Problem to solve – The answer must consist only of the lines in the records below from the line with "Task: Open the Forums menu item" to the line with "Given: Click the Dec 17, 2020 posted date", both included, copied word for word with every picture left out.

-------- Record set

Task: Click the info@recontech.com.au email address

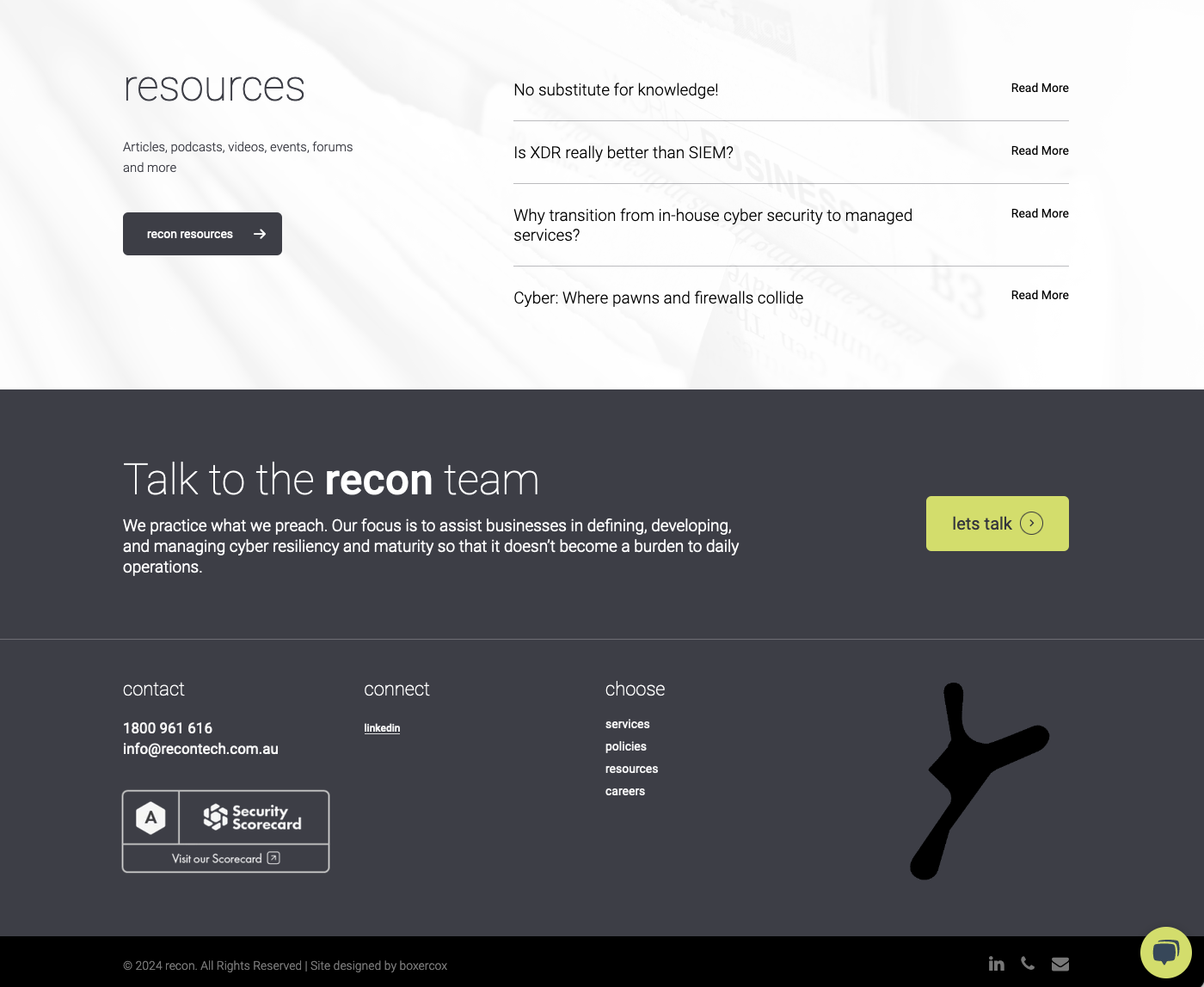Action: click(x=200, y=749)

----------------
-------- Record set

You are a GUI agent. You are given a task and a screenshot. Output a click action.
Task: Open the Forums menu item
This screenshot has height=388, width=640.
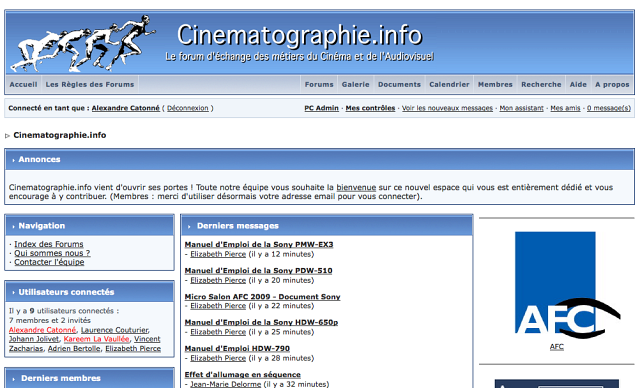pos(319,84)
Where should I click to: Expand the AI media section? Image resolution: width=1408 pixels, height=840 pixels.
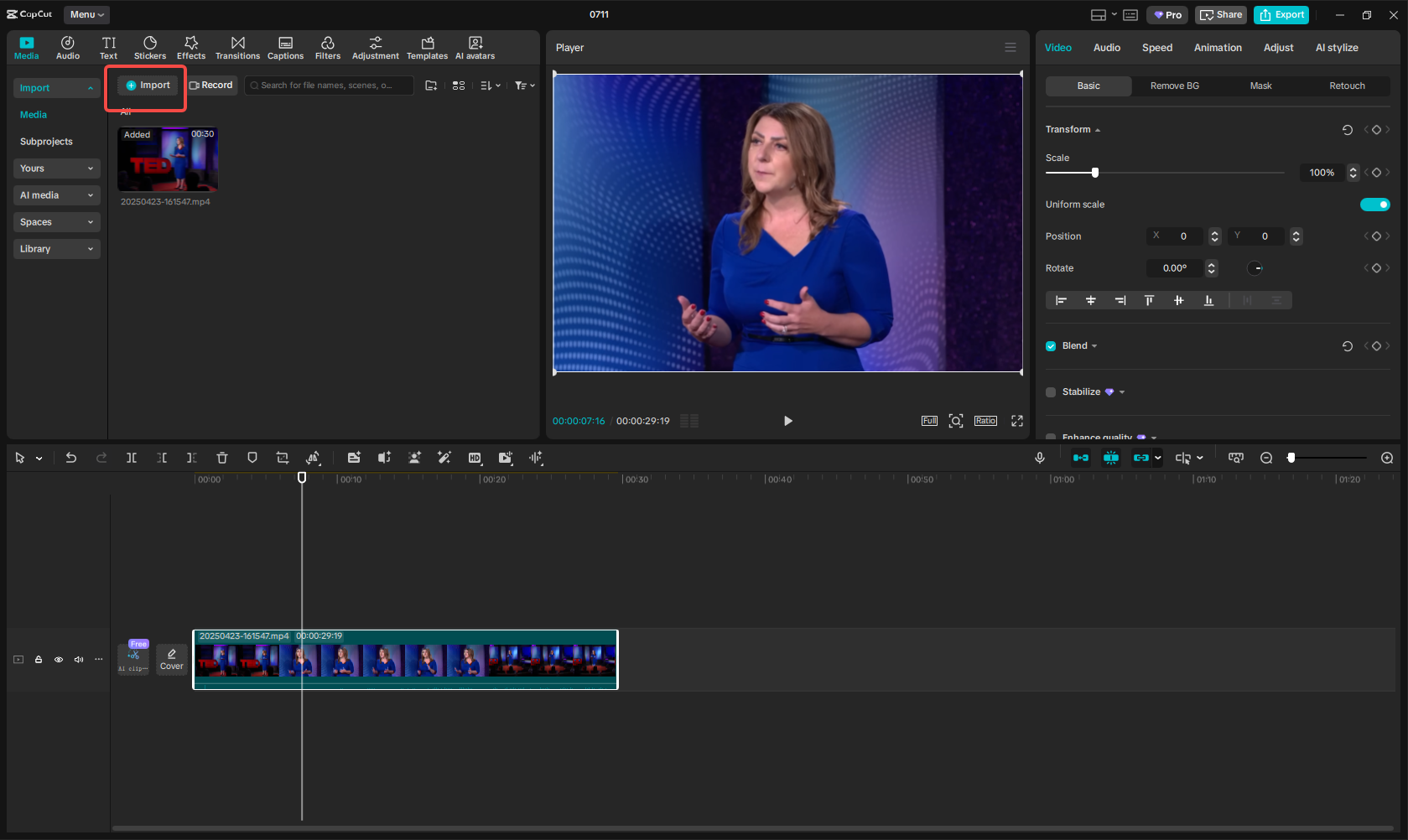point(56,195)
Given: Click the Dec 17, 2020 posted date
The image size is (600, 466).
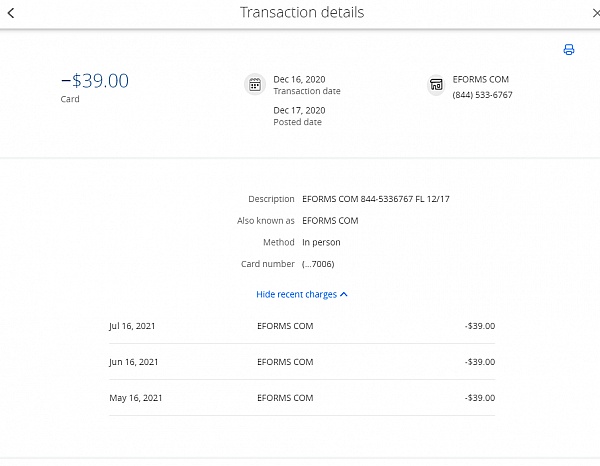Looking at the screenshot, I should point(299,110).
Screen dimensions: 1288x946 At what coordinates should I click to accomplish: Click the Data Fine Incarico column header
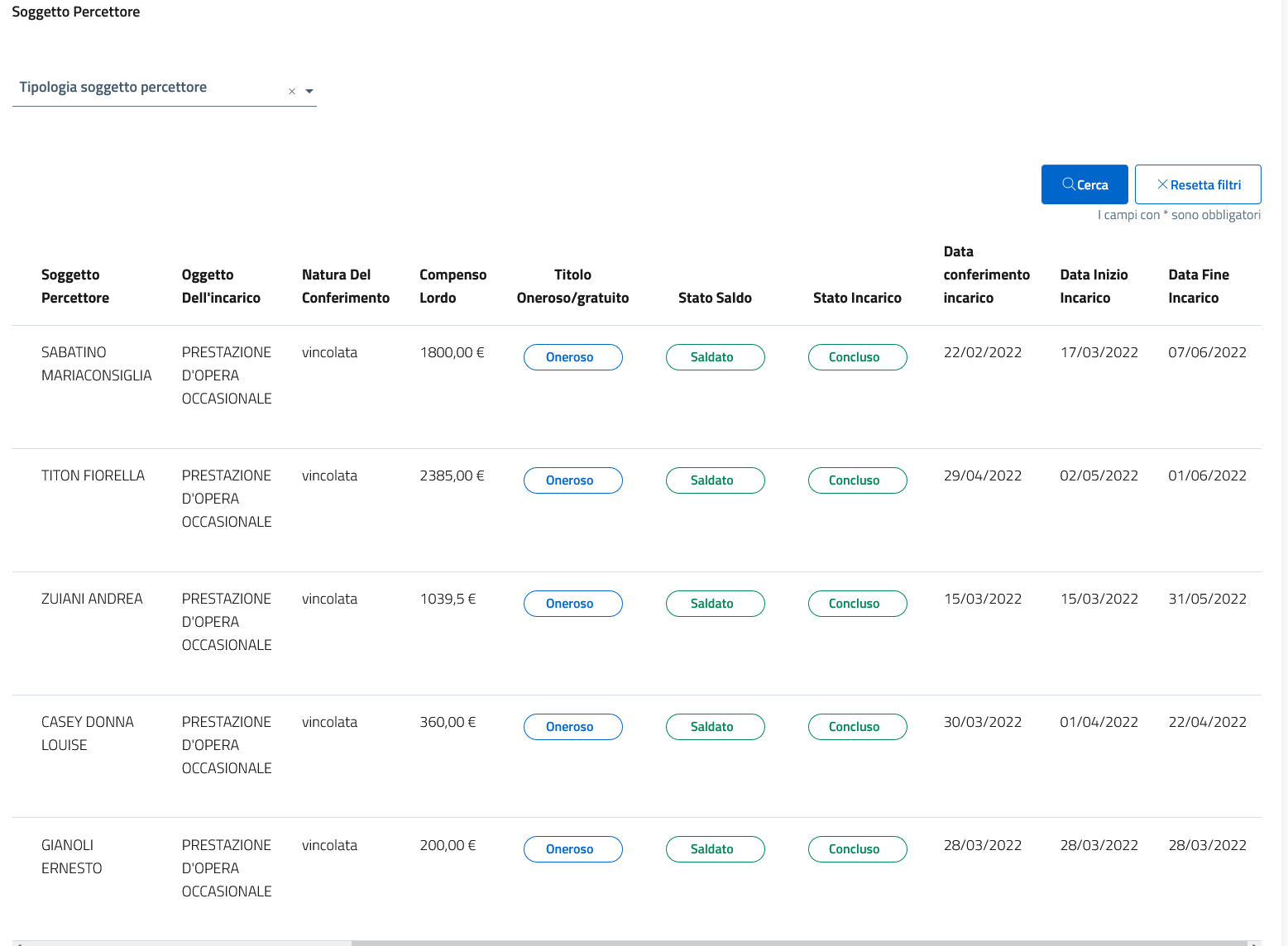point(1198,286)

----------------

Problem solution –
Task: Open the Forums menu item
This screenshot has height=388, width=640.
pos(319,84)
Where should I click to: Expand the AI media section? Image resolution: width=1408 pixels, height=840 pixels.
point(56,195)
Given: Click the Dec 17, 2020 posted date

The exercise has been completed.